Updates to Cloverdale’s public pool have been a long time coming. After work was stalled for several years due to the pool needing code improvements, an injection of funds from Sonoma County’s Capital Improvement Plan has reinvigorated the renovation effort.
In 2017, the City of Cloverdale and the Cloverdale Unified School District began working with the county on a plan to get Cloverdale’s pool heated to elongate the facility’s open season and to be able to use the pool for swim education. But additions to the environmental health code, coupled with the pandemic, threw a wrench in the plan.
“Unfortunately, the new equipment could not be installed due to permitting issues,” said Cloverdale Councilmember Joe Palla. Palla, appointed to the council earlier this year, was a city champion of the pool renovation during his previous run as a council member. “One of the permitting authorities, the Department of Environmental Health, determined that recent code additions enacted since the county completed the pool resurface project in 2017 were required as a condition of permit issuance.”

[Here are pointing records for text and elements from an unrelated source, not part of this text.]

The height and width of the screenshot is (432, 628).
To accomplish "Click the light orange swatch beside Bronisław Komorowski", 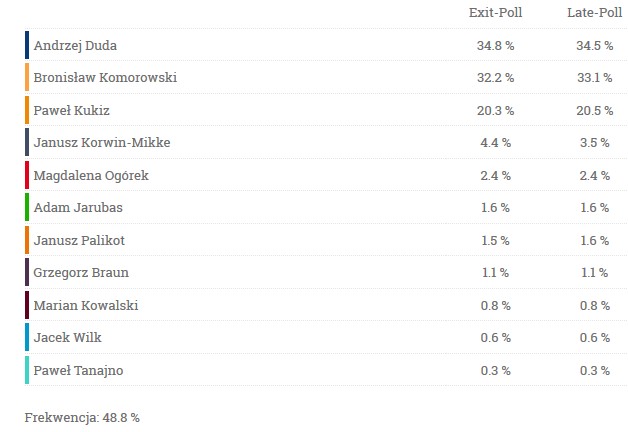I will (x=27, y=77).
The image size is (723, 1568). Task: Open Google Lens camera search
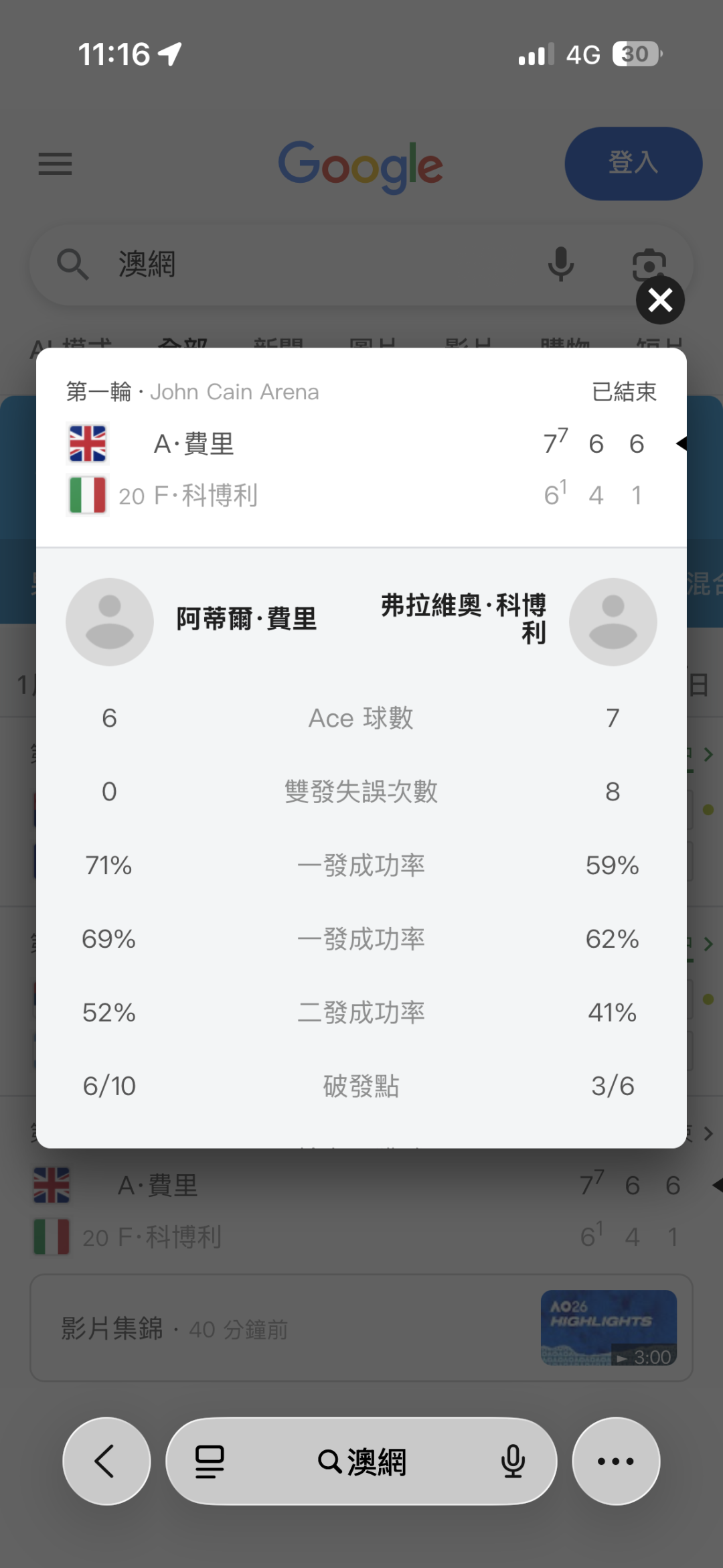[x=648, y=264]
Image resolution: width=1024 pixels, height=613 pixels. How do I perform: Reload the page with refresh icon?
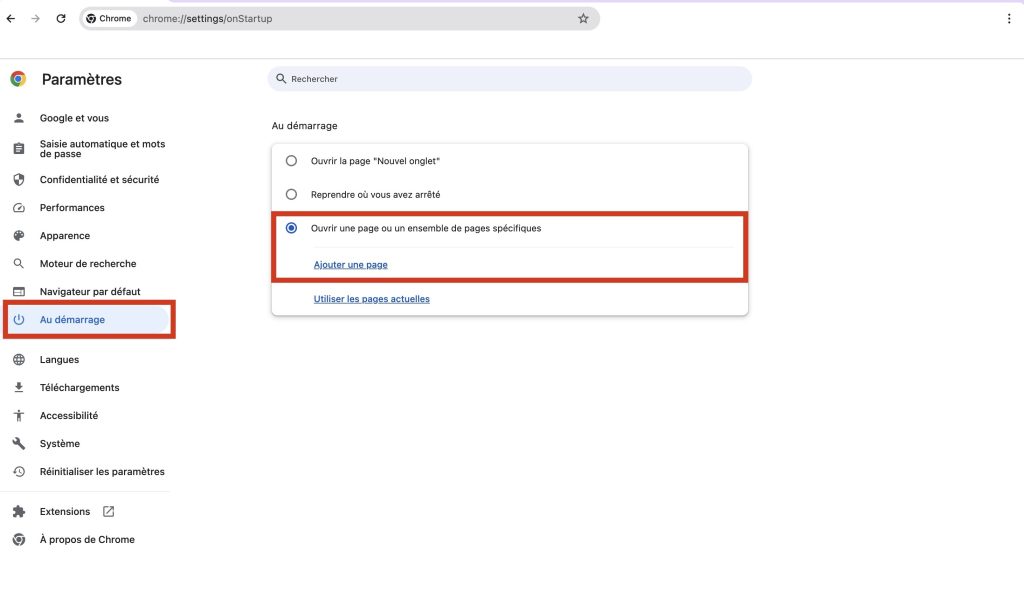(x=61, y=18)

According to Palla, code additions include adding additional anti-entrapment devices to the new pumps, having a separate booster pump from filtration plants, replumbing bypass lines to separate them from the main supply loop and replumbing circulation lines to reduce water flow velocity.
“This work will require extensive excavation of the pool deck to pump room for replumbing the circulation system to meet code requirements,” he said.
The work being done to bring the pool up to recent code is being funded by $100,000 from the county’s Capital Improvement Plan. But the main meat of the project — a solar pool heating system that was originally agreed upon in 2017 — is being jointly paid for by the City of Cloverdale, the Cloverdale Unified School District and the County of Sonoma.
In a 2018 interview about the project following the county passing the initial funding agreement, Palla and Cloverdale school board member Preston Addison stressed that heating the pool would ideally allow it to be open later in the year with the additional goal of the school district being able to use it as a teaching tool.
“When we entered into the solar thermal pool heater system agreement, we did not anticipate that the Department of Environmental Health would determine code additions enacted since the county completed the pool resurface project in 2017 would be required as a condition of permit issuance,” said Palla. “In addition, with the COVID-19 pandemic, it put most projects on hold. The good news, the project (is) back on track.”
When asked about a timeline for the project, Palla said that the county, which owns the property that houses the pool and the Veterans Memorial Building, is in the middle of routing contract documents for approval. He said demolition and construction are anticipated to begin in mid-November, with the project slated for completion by the end of March 2022.
“This upgrade, and the soon to be installed solar thermal pool heater system, will serve residents of northern Sonoma County for many years,” Palla said. “With a heated pool, it will allow the city to consider expanding the months and hours that the pool is open. It will also allow Cloverdale Unified School District to include swim classes in its curriculum.”
Palla continued, “Throughout this process, the project has received full support from the Sonoma County Board of Supervisors, the Cloverdale Unified School District Board of Trustees and the Cloverdale City Council. I want to thank each of them! I also want to thank Supervisor James Gore and his team, Sonoma County General Services Director Caroline Judy and her team, for their hard work and support in keeping this project moving forward.”